- **Document segment**:
## begin

Tim Jenner and Paul Nightingale provided us with a (very thoughtful) whistlestop tour of using source driven enquiry. They made us think about the number of times we’ve finished a GCSE lesson with a ‘what is the message of this cartoon’ question, before offering us a huge number of engaging and inspiring source activities with real history at their heart. The simple task of making one student look at and describe a source, whilst the other has to look at the board at a list of inferences and listen so as to judge to whether the source would support all these inferences, was excellent. Quickly we started to work together, and the list of slaves at a sale came alive. The question that Paul’s students generated from this source at the end of the activity was ‘did Slavery succeed in wiping out all traces of African culture in the slaves?’, which strikes me as a pretty impressive and interesting question to ask.
Simple things can please very complex minds, as we were shown by Neil Bates and Richard McFahn. Richard is clearly a tea obsessive, and Neil’s students clearly had the time of their lives connecting tea, booze, drugs and industry. A subtle tea theme, built up with innovative games, strong enquiries (such as the brilliant ‘did the National Gallery waste £500,000 on Arkwright’s portrait) did bring coherence and real-world interest to at study on the Industrial Revolution.

## end

- **Task**: Pick up the account of the history teaching workshops where it ends and carry it on. The entries that follow come from a separate source.

- **Supplied material**:
## begin

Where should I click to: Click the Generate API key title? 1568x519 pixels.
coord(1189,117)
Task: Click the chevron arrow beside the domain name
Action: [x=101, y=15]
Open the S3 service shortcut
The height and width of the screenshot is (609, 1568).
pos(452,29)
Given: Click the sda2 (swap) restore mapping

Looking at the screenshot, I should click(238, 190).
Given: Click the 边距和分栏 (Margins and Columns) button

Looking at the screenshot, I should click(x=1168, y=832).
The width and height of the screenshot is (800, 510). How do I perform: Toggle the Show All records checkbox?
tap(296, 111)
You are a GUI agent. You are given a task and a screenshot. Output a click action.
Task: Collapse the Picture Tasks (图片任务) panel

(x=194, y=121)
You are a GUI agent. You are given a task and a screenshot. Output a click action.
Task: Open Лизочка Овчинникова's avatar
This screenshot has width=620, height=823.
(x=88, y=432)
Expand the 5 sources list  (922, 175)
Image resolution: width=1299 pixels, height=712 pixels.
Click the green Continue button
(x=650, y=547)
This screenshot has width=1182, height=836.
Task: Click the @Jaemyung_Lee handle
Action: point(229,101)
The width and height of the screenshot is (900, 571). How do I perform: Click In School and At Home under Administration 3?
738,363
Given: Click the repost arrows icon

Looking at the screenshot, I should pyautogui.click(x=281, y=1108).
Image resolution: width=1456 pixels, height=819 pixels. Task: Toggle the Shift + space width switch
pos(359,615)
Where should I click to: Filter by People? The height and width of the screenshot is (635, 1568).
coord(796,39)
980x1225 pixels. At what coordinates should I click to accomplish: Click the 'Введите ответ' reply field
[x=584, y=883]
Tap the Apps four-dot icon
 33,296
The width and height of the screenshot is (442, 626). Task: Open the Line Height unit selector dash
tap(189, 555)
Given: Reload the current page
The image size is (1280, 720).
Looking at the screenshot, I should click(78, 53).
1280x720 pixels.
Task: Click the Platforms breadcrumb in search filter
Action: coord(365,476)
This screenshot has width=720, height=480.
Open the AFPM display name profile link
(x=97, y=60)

## end

- **The response**:
As if that weren’t enough for one day, an SHP Conference would be worth it just for the plenary sessions in the auditorium. Ben Walsh’s spirited defence of history teaching against the prevailing winds of prejudicial criticism not only made us laugh, but stiffened our sinews, and a personal highlight for me was that I got to be the 17th Century in one of Ian Dawson’s living timelines in the evening plenary. Then I went to bed. Whilst over the #shp12 slashtag I read that others were ordering pizza, I fell into bed in Guiseley, happy, but with a very full brain.